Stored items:

● ● ●

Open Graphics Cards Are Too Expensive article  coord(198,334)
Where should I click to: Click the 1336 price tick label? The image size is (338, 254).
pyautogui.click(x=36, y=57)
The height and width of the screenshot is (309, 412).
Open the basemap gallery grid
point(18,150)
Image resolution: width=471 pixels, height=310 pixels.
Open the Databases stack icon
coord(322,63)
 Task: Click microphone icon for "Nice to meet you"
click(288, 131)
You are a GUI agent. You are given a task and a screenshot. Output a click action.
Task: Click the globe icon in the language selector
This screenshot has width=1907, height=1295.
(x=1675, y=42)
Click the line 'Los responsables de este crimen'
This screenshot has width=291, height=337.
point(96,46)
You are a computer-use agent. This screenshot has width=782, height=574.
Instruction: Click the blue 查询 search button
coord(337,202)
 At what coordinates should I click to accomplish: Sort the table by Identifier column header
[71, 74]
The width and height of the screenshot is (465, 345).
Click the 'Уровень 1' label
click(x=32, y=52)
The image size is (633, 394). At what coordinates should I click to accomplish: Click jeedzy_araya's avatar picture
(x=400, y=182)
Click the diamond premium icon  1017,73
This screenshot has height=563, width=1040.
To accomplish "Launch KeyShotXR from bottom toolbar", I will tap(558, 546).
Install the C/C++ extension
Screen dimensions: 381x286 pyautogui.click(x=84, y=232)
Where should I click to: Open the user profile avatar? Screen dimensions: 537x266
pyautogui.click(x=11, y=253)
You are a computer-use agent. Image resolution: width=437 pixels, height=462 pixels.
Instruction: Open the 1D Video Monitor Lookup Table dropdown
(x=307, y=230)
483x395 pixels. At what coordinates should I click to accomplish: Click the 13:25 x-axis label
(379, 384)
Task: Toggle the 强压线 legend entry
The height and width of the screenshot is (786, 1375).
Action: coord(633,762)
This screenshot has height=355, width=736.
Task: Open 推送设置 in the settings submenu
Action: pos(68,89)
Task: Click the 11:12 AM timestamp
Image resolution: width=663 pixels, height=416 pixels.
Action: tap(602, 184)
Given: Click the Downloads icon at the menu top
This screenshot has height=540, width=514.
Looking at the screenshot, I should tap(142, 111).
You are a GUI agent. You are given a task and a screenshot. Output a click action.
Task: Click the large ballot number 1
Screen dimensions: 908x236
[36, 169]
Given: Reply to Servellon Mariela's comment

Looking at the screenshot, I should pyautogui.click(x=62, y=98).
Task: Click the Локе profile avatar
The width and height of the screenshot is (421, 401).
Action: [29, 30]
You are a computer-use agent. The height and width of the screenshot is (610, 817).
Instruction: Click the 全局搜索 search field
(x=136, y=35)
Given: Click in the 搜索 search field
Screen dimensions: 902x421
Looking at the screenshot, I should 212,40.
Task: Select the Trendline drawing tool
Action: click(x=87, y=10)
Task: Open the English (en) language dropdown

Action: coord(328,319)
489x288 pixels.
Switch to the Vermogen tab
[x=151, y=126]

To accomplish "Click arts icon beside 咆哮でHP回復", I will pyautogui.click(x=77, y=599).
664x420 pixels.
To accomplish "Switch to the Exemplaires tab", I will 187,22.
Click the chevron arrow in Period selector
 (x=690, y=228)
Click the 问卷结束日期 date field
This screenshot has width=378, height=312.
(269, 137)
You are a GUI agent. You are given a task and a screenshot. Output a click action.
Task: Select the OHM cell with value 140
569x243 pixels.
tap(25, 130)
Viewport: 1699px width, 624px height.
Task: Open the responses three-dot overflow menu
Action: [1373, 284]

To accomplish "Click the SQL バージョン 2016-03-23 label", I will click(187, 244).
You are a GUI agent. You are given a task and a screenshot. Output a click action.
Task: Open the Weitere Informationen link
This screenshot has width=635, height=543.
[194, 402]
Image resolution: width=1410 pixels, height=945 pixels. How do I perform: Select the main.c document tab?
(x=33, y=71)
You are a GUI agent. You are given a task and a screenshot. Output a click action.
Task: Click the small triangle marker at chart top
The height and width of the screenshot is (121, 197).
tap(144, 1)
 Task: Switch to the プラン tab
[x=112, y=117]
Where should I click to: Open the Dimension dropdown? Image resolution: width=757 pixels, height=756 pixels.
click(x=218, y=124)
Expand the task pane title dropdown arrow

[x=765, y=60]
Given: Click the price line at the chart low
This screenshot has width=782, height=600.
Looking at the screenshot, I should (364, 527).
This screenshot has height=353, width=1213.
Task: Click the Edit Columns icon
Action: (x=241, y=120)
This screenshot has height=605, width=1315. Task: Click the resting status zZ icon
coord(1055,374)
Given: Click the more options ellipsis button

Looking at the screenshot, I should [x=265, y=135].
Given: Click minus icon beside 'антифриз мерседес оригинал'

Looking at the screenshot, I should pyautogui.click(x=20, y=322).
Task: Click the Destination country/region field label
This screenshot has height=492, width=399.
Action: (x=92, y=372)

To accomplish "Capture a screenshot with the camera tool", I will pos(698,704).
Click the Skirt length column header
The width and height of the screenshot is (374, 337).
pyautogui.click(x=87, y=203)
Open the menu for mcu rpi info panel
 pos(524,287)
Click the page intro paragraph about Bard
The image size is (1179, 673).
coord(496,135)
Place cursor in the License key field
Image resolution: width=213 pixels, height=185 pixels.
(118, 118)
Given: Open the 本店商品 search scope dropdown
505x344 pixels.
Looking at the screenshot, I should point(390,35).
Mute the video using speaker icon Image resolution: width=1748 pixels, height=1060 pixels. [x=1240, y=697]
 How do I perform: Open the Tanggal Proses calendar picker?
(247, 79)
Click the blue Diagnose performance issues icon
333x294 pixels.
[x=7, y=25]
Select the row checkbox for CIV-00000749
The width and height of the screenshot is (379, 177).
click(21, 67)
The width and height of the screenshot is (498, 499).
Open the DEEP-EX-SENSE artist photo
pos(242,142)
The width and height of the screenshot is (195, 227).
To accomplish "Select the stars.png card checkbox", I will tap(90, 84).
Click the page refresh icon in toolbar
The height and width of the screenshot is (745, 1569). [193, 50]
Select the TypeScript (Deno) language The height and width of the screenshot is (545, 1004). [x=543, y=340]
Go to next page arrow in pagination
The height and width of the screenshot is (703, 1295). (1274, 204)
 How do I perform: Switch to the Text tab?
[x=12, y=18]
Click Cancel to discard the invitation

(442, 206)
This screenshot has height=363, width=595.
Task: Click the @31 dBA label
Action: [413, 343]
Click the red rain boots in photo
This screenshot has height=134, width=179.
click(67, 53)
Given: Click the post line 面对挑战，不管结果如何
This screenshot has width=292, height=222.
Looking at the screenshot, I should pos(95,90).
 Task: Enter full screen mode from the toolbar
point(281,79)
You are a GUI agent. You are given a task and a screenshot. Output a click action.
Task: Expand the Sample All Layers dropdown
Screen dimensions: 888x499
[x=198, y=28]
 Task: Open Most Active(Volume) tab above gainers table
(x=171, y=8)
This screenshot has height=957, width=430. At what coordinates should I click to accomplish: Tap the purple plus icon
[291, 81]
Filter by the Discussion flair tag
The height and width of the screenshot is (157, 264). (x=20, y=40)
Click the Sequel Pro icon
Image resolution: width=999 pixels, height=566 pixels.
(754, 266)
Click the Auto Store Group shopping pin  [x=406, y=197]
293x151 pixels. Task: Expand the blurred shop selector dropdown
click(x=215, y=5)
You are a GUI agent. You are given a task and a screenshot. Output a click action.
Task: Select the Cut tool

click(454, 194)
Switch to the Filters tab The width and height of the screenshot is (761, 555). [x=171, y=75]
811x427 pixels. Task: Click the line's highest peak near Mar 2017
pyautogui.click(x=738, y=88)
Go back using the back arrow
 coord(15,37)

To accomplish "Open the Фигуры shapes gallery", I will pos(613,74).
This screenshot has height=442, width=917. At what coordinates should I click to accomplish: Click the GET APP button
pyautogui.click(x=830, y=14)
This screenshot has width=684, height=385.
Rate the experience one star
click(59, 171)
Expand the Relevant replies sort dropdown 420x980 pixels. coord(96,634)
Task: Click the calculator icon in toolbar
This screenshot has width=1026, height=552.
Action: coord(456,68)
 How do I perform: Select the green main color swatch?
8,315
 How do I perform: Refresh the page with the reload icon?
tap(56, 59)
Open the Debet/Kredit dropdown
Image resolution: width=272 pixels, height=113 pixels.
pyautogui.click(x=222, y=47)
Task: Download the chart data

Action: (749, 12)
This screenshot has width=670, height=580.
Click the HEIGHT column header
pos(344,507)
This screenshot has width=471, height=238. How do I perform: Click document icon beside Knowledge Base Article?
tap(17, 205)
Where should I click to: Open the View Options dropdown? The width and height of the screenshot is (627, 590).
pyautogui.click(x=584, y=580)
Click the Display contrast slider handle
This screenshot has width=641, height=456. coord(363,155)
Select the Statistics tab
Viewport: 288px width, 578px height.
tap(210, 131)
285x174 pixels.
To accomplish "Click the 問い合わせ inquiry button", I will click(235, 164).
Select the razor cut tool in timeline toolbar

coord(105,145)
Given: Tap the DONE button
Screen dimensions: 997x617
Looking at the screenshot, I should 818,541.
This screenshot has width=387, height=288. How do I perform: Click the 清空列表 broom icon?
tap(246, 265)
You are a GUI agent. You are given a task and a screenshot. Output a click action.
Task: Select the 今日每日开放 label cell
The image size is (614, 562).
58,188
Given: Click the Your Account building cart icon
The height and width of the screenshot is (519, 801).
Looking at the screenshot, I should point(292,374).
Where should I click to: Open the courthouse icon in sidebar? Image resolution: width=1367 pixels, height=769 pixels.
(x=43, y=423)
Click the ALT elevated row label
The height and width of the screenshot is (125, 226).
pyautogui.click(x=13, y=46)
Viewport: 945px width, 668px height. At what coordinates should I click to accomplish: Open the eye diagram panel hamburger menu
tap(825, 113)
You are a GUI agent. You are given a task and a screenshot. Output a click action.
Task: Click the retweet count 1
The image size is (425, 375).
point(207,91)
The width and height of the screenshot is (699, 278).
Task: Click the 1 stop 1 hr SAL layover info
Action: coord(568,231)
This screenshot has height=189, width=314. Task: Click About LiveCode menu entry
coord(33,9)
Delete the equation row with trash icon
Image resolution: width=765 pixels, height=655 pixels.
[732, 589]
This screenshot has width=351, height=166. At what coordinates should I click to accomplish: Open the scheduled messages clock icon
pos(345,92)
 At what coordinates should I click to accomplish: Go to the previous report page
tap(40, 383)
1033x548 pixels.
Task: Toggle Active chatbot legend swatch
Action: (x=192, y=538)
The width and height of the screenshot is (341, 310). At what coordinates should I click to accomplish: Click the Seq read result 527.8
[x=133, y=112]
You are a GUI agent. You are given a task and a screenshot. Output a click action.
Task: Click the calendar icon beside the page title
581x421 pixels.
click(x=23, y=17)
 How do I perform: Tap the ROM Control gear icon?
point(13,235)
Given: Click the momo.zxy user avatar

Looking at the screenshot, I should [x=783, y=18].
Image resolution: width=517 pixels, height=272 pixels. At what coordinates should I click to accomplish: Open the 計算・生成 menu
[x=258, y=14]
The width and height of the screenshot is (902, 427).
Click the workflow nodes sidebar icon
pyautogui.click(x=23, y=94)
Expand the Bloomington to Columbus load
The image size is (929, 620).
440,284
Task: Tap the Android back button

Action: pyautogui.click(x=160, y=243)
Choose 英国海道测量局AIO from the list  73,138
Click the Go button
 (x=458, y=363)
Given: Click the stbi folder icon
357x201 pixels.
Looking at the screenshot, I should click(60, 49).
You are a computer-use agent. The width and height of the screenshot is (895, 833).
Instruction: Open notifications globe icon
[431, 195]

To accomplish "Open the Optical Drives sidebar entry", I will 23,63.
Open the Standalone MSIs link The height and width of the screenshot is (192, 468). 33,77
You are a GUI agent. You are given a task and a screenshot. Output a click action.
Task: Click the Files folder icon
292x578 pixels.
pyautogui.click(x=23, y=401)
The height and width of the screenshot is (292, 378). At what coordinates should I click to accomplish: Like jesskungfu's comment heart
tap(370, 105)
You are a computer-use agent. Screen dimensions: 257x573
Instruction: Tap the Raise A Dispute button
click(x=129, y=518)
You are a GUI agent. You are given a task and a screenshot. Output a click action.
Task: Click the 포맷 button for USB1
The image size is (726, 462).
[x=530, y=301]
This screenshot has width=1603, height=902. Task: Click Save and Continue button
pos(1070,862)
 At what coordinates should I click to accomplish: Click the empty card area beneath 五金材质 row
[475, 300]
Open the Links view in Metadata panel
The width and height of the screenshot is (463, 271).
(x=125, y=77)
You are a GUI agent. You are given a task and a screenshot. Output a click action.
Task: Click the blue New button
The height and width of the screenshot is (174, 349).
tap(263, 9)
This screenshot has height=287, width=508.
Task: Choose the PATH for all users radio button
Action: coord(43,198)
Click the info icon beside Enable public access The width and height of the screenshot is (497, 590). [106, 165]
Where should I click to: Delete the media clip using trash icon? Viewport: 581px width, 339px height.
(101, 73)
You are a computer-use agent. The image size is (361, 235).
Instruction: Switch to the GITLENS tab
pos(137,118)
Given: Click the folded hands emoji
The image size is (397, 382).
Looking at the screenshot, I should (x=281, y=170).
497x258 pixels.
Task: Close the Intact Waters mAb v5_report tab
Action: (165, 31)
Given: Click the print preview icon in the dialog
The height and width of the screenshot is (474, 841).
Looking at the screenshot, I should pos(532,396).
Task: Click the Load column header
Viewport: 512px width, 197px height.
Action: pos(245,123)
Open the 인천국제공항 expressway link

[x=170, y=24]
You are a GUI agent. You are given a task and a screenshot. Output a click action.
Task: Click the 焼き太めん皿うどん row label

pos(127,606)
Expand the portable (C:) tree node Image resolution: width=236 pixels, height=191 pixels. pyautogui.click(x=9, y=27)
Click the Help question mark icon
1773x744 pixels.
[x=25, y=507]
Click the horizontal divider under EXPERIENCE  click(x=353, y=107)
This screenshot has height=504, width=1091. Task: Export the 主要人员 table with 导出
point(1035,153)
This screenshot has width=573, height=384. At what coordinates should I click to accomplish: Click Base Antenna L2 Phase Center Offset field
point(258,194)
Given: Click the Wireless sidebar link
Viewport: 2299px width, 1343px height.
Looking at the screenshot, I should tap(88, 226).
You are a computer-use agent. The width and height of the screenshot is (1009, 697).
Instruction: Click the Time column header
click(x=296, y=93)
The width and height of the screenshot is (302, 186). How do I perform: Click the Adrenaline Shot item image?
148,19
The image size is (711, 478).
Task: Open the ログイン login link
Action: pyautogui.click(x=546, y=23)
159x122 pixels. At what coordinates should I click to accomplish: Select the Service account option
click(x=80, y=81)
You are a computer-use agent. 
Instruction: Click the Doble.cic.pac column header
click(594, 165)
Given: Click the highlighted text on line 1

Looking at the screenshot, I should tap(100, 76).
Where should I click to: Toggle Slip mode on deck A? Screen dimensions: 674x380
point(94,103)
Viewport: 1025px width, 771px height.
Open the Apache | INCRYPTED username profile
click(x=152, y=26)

● ● ●

## ASSIGNMENT
In the entries above, restate word for word the lines between the one holding "The height and width of the screenshot is (174, 349)." and the one holding "Task: Click the Load column header", inclusive, and nothing besides.

## EXERCISE OUTPUT
The height and width of the screenshot is (174, 349).
tap(263, 9)
This screenshot has height=287, width=508.
Task: Choose the PATH for all users radio button
Action: coord(43,198)
Click the info icon beside Enable public access The width and height of the screenshot is (497, 590). [106, 165]
Where should I click to: Delete the media clip using trash icon? Viewport: 581px width, 339px height.
(101, 73)
You are a computer-use agent. The image size is (361, 235).
Instruction: Switch to the GITLENS tab
pos(137,118)
Given: Click the folded hands emoji
The image size is (397, 382).
Looking at the screenshot, I should (x=281, y=170).
497x258 pixels.
Task: Close the Intact Waters mAb v5_report tab
Action: (165, 31)
Given: Click the print preview icon in the dialog
The height and width of the screenshot is (474, 841).
Looking at the screenshot, I should pos(532,396).
Task: Click the Load column header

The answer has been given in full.